[RAW DATA]
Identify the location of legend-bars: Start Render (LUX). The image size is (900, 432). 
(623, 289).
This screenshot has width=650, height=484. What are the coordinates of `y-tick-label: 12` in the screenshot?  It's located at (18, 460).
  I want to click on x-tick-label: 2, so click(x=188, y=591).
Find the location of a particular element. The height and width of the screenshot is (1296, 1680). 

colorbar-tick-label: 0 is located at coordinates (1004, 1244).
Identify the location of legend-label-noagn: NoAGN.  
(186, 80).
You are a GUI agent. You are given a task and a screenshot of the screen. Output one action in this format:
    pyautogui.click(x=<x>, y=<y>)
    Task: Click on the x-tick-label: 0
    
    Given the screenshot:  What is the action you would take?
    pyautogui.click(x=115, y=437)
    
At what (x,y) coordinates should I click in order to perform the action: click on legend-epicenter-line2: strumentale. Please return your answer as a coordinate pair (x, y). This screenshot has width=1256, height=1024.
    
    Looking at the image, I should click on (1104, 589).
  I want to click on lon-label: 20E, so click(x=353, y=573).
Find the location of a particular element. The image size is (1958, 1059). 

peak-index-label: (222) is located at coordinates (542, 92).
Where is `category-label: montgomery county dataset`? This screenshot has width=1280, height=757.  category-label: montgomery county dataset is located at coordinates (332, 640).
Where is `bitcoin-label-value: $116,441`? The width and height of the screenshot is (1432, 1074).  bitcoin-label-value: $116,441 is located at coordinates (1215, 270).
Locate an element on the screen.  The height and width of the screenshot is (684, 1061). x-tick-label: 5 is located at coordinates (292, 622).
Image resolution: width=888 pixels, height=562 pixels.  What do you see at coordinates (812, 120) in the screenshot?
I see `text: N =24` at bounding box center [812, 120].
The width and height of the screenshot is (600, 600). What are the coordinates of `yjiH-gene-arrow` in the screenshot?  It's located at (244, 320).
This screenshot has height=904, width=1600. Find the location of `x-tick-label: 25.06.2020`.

[TASK DIRECTIONS] Please render every line of the data above as a JSON list of strings, one string per line, and leave out any blank lines.

[RESPONSE TO THE TASK]
[
  "Identify the location of legend-bars: Start Render (LUX). The image size is (900, 432). ",
  "(623, 289).",
  "This screenshot has width=650, height=484. What are the coordinates of `y-tick-label: 12` in the screenshot?  It's located at (18, 460).",
  "  I want to click on x-tick-label: 2, so click(x=188, y=591).",
  "Find the location of a particular element. The height and width of the screenshot is (1296, 1680). ",
  "colorbar-tick-label: 0 is located at coordinates (1004, 1244).",
  "Identify the location of legend-label-noagn: NoAGN.  ",
  "(186, 80).",
  "You are a GUI agent. You are given a task and a screenshot of the screen. Output one action in this format:",
  "    pyautogui.click(x=<x>, y=<y>)",
  "    Task: Click on the x-tick-label: 0",
  "    Given the screenshot:  What is the action you would take?",
  "    pyautogui.click(x=115, y=437)",
  "At what (x,y) coordinates should I click in order to perform the action: click on legend-epicenter-line2: strumentale. Please return your answer as a coordinate pair (x, y). This screenshot has width=1256, height=1024.",
  "    Looking at the image, I should click on (1104, 589).",
  "  I want to click on lon-label: 20E, so click(x=353, y=573).",
  "Find the location of a particular element. The image size is (1958, 1059). ",
  "peak-index-label: (222) is located at coordinates (542, 92).",
  "Where is `category-label: montgomery county dataset`? This screenshot has width=1280, height=757.  category-label: montgomery county dataset is located at coordinates (332, 640).",
  "Where is `bitcoin-label-value: $116,441`? The width and height of the screenshot is (1432, 1074).  bitcoin-label-value: $116,441 is located at coordinates (1215, 270).",
  "Locate an element on the screen.  The height and width of the screenshot is (684, 1061). x-tick-label: 5 is located at coordinates (292, 622).",
  "Image resolution: width=888 pixels, height=562 pixels.  What do you see at coordinates (812, 120) in the screenshot?",
  "I see `text: N =24` at bounding box center [812, 120].",
  "The width and height of the screenshot is (600, 600). What are the coordinates of `yjiH-gene-arrow` in the screenshot?  It's located at (244, 320).",
  "This screenshot has height=904, width=1600. Find the location of `x-tick-label: 25.06.2020`."
]